Forum Moderators: open
- When a spider visits my websites, which pages are visited per 'session'
- per page referral overview
- per page overview of keywords used in the SE
- per page overview of all known referrals
- sql query interface with some general pre-made scripts & custom scripts
What features would you, hard working SEO's, want to make your work easier? [;-)]
- sql query interface
Have you tried using the Apache mod_perl module DBI::Logger? It writes your logs to an SQL database (I use MySQL) so that you can pull arbitrary stuff from it using SQL.
I have been using it (or a similar perl module) for about a year with great results. I can pull all kinds of information out of it that you can't usually get without some really creative uses of grep, awk, sed, cut and all those other text processing commands.
I know that it's not a direct answer to your question, but if that's one thing you're looking for...
I've been on the lookout for a high-level tracking tool that would allow us as SEO's to (i guess download raw log files) from client sites that are hosted on various servers (not our own, as we are not a development firm - & they usually hire us after the site is built/hosted) but - i have no idea what resources it would take for us to do that with as many as 25-50 clients at any given time.
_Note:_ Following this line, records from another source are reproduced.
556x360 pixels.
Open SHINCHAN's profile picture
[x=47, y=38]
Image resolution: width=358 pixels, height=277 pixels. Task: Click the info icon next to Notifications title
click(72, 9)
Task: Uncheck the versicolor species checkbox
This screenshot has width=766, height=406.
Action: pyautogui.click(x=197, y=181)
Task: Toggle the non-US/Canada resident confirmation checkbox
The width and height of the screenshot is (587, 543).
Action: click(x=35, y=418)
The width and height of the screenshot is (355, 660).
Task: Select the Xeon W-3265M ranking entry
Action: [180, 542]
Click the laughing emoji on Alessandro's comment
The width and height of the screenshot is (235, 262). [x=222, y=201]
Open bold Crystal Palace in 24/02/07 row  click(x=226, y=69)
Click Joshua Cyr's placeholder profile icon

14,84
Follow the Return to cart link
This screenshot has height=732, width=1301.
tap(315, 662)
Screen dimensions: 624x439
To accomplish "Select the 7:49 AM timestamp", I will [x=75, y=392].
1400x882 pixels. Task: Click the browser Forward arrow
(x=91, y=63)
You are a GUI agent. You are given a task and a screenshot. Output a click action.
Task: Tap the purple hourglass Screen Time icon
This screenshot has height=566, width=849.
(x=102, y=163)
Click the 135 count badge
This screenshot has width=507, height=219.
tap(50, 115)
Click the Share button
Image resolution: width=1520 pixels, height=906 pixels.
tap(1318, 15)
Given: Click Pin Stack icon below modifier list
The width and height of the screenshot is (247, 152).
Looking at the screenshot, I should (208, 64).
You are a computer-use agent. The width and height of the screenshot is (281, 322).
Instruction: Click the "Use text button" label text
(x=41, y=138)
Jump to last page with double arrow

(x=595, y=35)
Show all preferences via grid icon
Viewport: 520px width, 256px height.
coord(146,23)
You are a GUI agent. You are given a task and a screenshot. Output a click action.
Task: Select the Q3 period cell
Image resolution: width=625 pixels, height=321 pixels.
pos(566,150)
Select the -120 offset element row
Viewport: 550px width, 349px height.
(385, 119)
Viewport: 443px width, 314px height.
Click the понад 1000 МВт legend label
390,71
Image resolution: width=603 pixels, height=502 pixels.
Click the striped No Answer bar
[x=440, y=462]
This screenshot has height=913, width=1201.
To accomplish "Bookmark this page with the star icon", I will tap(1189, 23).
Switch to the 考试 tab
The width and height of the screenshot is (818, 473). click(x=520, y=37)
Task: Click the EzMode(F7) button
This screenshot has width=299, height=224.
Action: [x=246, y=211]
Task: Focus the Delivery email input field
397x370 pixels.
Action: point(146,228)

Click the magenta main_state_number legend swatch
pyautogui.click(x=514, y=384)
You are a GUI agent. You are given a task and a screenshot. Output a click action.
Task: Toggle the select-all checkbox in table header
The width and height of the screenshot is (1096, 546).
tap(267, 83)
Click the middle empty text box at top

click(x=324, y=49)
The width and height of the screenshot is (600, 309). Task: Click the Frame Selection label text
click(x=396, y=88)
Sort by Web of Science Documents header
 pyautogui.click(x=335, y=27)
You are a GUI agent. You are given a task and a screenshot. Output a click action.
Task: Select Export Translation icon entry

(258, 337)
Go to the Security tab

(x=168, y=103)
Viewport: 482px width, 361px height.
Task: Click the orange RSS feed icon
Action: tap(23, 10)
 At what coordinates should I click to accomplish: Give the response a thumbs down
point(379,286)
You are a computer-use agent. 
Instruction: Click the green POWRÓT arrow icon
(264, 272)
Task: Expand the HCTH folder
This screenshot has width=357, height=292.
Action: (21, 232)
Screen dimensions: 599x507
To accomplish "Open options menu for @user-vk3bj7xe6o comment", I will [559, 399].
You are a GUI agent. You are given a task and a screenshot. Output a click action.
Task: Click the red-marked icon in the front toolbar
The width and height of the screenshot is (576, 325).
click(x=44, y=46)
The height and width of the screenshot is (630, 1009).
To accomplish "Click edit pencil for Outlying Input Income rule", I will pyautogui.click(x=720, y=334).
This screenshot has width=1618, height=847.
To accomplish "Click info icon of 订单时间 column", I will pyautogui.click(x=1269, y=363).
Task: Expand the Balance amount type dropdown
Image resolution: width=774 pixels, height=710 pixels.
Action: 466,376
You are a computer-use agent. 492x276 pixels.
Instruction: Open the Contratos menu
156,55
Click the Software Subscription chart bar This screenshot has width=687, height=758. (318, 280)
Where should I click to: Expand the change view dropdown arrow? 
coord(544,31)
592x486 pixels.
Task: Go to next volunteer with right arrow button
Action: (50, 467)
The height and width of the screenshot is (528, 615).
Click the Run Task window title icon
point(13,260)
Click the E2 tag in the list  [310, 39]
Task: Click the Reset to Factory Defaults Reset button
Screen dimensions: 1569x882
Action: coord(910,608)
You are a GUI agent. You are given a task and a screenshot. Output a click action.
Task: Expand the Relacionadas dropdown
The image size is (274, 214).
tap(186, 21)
I want something that will track search engine to search phrase (to a specific page) to sale, show visitor paths through the website and include bail-out points, accurately separate 'visitor sessions' from spiders, allow me to choose various time/date ranges, and generate easily readable reports to show clients via an extranet or something.
i'm sure there's more requirements I had, but it's late in the day, and that'll give you something to chew on for now.
Unfortunately, if there were an individual with such programming skills as to create such an intelligent system, many of us would be out of a job.
The system then would automagically adjust all our servicesto the indivials best and most desired needs, making whatever we sell irresistable. People would pay $20 for a single paper clip...
I CAN build it (i'm a senior web application programmer). But when brainstorming i've learned not to think of the actual technical implementation, it slows down the creativity ;-) I'm more interested in great ideas in this stage.
ggrot :
Great idea! I don't think you would be out of your job. It's a great tool for a great human mind. The first initial keywords should be chosen by the SEO. Keywords vistors used @ google the are not in the initial 'lists' are saved by the system & tried out. That can cause 'dirty' keywords (completely off-theme). The SEO has to monitor new keywords. If your website doesn't show up @ certain keywords that you don't have in your listing, the system can never find those new ones out (do you got an idea to accomplish this?).But it would be still a very handy tool.
Great idea's people! Could still use a lot more input. Dream on! ;-)
please include:
automatically next to every keyphrase logged:
1. Overture and Wordtracker # search stats per month of that keyphrase
2. SERP position within the search engine that gave you that referral for that specific search phrase.
and I aggree with Roland - make it live!
The problem with live statistics is load scaling. Imagine you are running amazon.com and every request is sent to a secondary server database to log the traffic. This is fine and dandy if your server(s) can handle the requests, which is reasonable to assumme.
But then assumme that you want to run a report that requires a summary of all the file requests in the database. You want a snapshot at an instant of time nearby the time you submitted the request. Thus, once you start processing the report request you have to lock the database for the duration of that request. Since your report may easily have to access the full range of values a few times(which would be billions of requests), it is logical to assumme this could take a few seconds during which no other processes would be able to access the database. If you interleave this process with updates, you will have a corrupt report.
This is not necessarily a problem by itself, if you have a good queueing system as most modern databases do, the logging requests can be handled after report generation has completed. The problem lies in what other things this database is used for. In amazon's case, it displays products on the site that you have browsed for before and related products. To do this, the scripts would be requesting data from the database and due to the backlog might be waiting 30-40 seconds before it can generate the page. You just lost 100 customers there in that minute.
There are ways around all of this, but it is generally costly in hardware terms.
For each new referrer add a new entry in a table in memory.
Each time you get a new visitor from this referrer, increment the counter.
At the end of some timescale (minute, hour, day, week, month, year)
save the result so you don't have to compute it a second time and scroll the graphics...
Real time warnings about errors, processor over load, spiders that are indexing etc etc are a different matter. I rather have an intelligent 'PUSH' system ;-) That minimizes my time spend
The live database uses a synch routine to update a secondary database. When a report is requested, the 2nd d/base locks out, and runs the report. When the report is done, the synch routine will be able to tell where the last update was, and synch the d/bases up again (maybe use a timestamp to control the synching?)